**Data supplied**
Content starts

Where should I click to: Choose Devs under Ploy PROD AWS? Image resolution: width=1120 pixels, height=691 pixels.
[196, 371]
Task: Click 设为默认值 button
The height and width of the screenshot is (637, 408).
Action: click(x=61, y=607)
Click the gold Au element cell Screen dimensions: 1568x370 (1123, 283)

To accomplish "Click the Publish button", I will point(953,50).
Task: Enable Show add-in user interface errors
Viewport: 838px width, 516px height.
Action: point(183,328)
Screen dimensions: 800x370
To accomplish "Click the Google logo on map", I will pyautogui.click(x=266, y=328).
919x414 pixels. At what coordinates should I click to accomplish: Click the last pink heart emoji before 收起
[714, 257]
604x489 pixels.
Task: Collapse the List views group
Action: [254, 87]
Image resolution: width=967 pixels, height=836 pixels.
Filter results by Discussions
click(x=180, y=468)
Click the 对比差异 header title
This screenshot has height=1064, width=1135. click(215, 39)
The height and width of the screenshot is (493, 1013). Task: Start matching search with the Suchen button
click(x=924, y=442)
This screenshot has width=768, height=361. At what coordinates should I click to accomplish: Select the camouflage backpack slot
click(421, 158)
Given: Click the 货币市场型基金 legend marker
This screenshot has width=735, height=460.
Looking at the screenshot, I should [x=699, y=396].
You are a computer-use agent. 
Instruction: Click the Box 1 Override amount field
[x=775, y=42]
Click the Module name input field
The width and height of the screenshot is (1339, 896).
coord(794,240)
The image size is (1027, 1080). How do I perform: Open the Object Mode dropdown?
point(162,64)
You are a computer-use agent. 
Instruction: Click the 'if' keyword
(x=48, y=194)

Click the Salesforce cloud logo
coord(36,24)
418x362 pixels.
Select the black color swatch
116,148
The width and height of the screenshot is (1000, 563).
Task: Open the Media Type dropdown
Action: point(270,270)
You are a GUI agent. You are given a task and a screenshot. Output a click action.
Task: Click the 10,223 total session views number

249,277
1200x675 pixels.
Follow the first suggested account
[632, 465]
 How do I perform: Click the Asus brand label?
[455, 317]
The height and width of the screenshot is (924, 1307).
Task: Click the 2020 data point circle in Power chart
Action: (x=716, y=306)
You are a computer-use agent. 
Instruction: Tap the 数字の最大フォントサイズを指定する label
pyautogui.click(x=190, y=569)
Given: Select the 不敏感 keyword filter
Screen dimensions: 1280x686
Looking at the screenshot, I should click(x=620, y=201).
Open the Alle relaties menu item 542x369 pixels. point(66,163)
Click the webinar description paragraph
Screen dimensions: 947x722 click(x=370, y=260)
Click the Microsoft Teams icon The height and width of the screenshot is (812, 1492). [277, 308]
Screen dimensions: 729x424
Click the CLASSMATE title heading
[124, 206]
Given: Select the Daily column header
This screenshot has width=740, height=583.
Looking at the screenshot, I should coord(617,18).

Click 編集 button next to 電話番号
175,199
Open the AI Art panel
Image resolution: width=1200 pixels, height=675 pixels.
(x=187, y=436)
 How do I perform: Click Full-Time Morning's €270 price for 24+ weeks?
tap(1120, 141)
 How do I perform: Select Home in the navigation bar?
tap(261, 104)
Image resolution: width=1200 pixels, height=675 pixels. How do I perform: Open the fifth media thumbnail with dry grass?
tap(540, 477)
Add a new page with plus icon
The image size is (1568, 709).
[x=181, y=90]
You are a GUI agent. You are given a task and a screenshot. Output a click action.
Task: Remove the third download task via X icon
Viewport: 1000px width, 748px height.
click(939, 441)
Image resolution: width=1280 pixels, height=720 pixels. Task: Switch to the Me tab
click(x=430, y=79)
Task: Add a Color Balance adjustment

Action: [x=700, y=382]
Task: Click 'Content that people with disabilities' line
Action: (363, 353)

Content ends

Retype exactly, and only, the lines above from the one where "Click the Microsoft" occurs up to and including the one where "Given: Select the Daily column header" occurs.

**Answer section**
Click the Microsoft Teams icon The height and width of the screenshot is (812, 1492). [277, 308]
Screen dimensions: 729x424
Click the CLASSMATE title heading
[124, 206]
Given: Select the Daily column header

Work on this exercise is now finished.